───── Listed records

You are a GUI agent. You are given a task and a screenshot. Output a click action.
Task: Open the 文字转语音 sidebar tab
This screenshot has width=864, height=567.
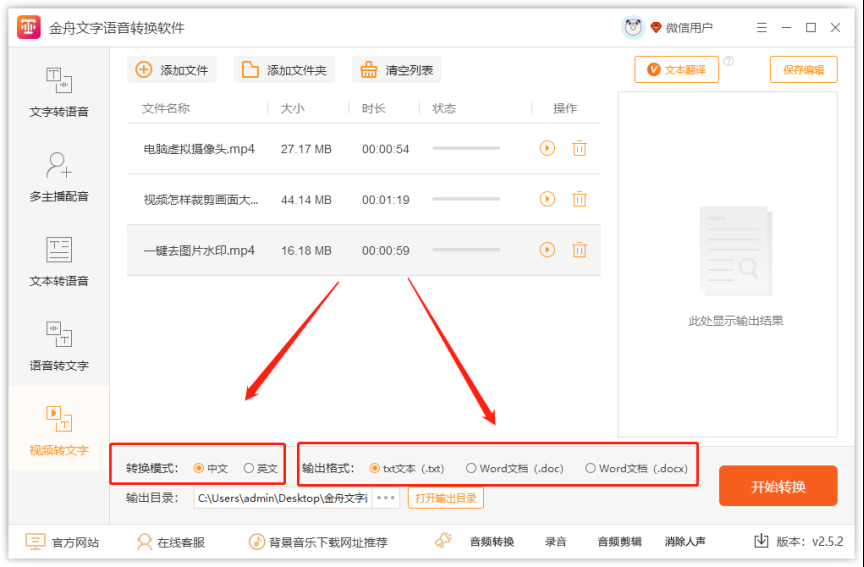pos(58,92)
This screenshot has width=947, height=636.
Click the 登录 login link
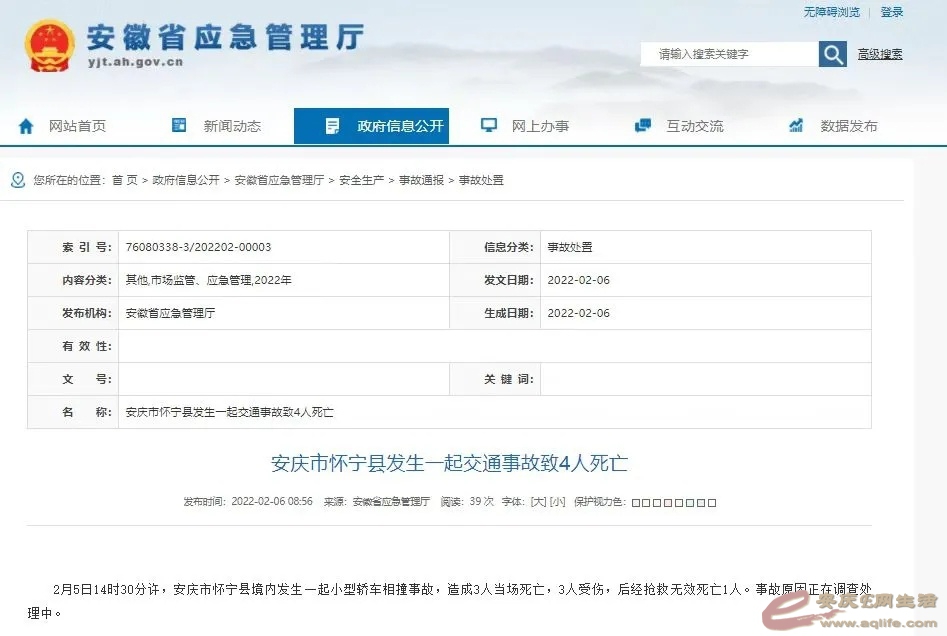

──────────

Return each entry exactly as given. Leave the images out.

▶ Exercise response:
You are a GUI agent. You are given a task and a screenshot. Output a click action.
Task: Open the 文字转语音 sidebar tab
This screenshot has width=864, height=567.
pos(58,92)
This screenshot has width=947, height=636.
Click the 登录 login link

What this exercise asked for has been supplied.